Katanin P80 Geninin Promotor Elementlerinin Analizi

Abstract

Katanin 60 kDa (p60) ve 80 kDa (p80) büyüklüğünde iki alt üniteden oluşan ve ATP hidrolizleyerek mikrotubulleri parçalayan bir proteindir. KATNA1 geni tarafından kodlanan p60 alt ünitesi enzim aktivitesi ile mikrotubulleri keserken, KATNB1 geni tarafından kodlanan p80 alt ünitesi enzimin hücre içindeki lokalizasyonunda görevlidir. Bu çalışma ile KATNB1 geninin promotorundaki nükleotid dizisinin karakterizasyonu ve promotor bölgesindeki transkripsiyon faktör bağlanma bölgelerinin aydınlatılması amaçlanmıştır. Çalışmada, promotor bölgesinin karakterizasyonu için polimeraz zincir reaksiyonu (PZR) ile KATNB1 geninin 1000 baz öncesinden başlanarak delesyon konstraktları hazırlanmış ve uygun primerler ile nested PZR tekniği uygulanarak daha kısa parçalar elde edilmiştir. Bu diziler promotor içermeyen fakat raportör (bildirici) bir gen (lusiferaz) içeren bir plazmit vektöre klonlanmıştır. Promotor bölgenin fonksiyonel analizi için bu konstraktların insan nöroblastoma hücrelerine transferiyle gen ekspresyonu üzerindeki etkilerinin incelenmesinde lusiferaz enziminin katalitik aktivitesinden yararlanılmıştır. 518 bp’lik TATA-sız promotorun yüksek seviyede promotor aktivitesi için yeterli olduğu gösterilmiştir. Promotor bölgenin Elk-1 transkripsiyon faktörü tarafından baskılandığı, PEA3 transkripsiyon faktörünün ise promotor bölge üzerinde etkisinin olmadığı gösterilmiştir.

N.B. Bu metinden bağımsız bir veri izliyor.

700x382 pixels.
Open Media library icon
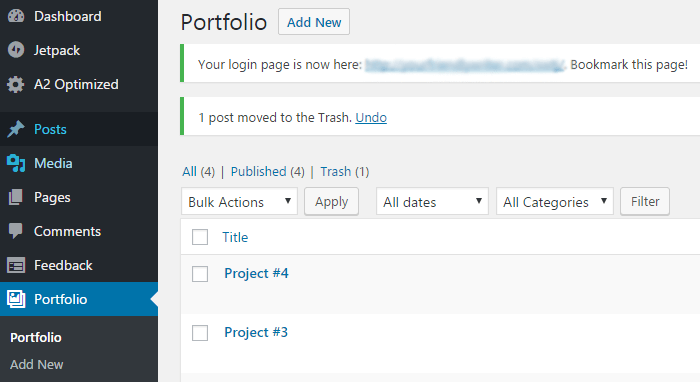(16, 163)
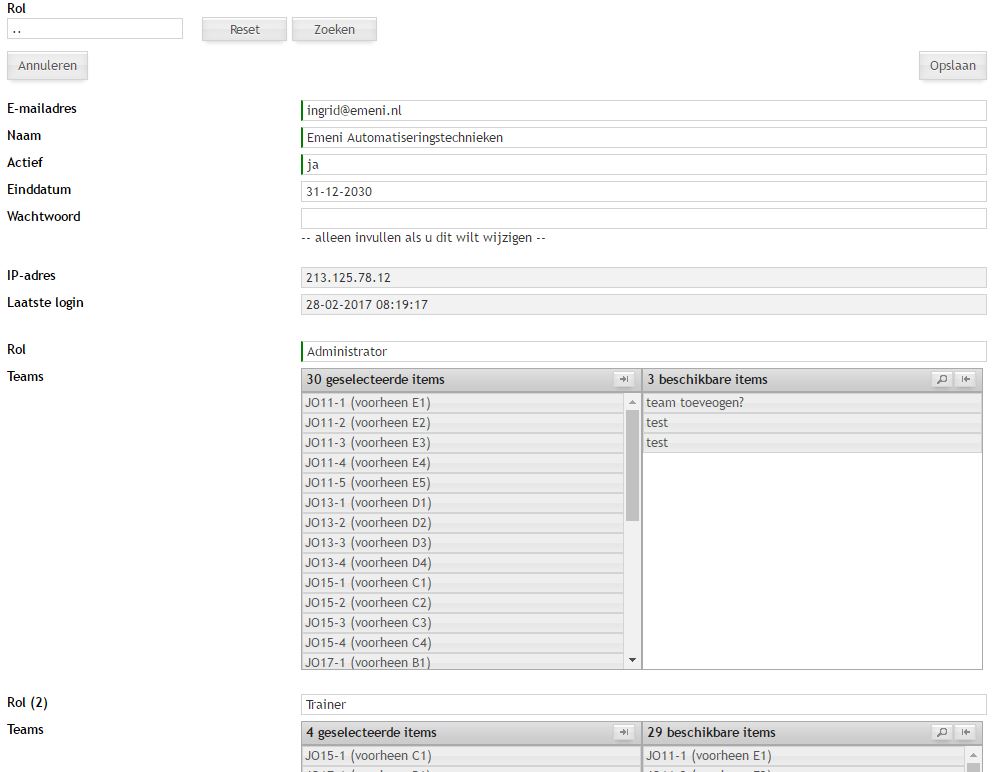Click the Einddatum field with 31-12-2030
Screen dimensions: 992x772
pos(643,192)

Katanin is a heterodimeric protein that severes microtubules by hydrolyzing ATP. Katanin consists of 60 kDa and 80 kDa polypeptides. 60 kDa subunit coded from KATNA1 gene, has the enzymatic activity to break microtubules, whereas 80 kDa subunit coded from KATNB1 gene, has a role in localization of the protein complex in the cell. In this study, we set out sight on the identification of promoter site and transcription factor binding sites of KATNB1 promoter. For characterization of promoter of KATNB1 gene, polymerase chain reaction (PCR) is used to amplify 1000 bp upstream nucleotides of KATNB1 gene. By using internal primers and nested PCR technique shorter fragments are obtained. These promoter deletion constructs are cloned into a luciferase reporter plasmid vector which lacks eukaryotic promoter and enhancer sequences. We took advantage of the luciferase assay system for functional analysis of the promoter by transfecting neuroblastoma cells with these constructs and the effects of promoter parts on katanin expression is examined. 518 bp TATA-less promoter was found to be sufficient for high levels of activity. Overexpression of Elk-1 transcription factor caused the repression of the promoter whereas overexpresion of PEA3 transcription factor had no effect on promoter activity.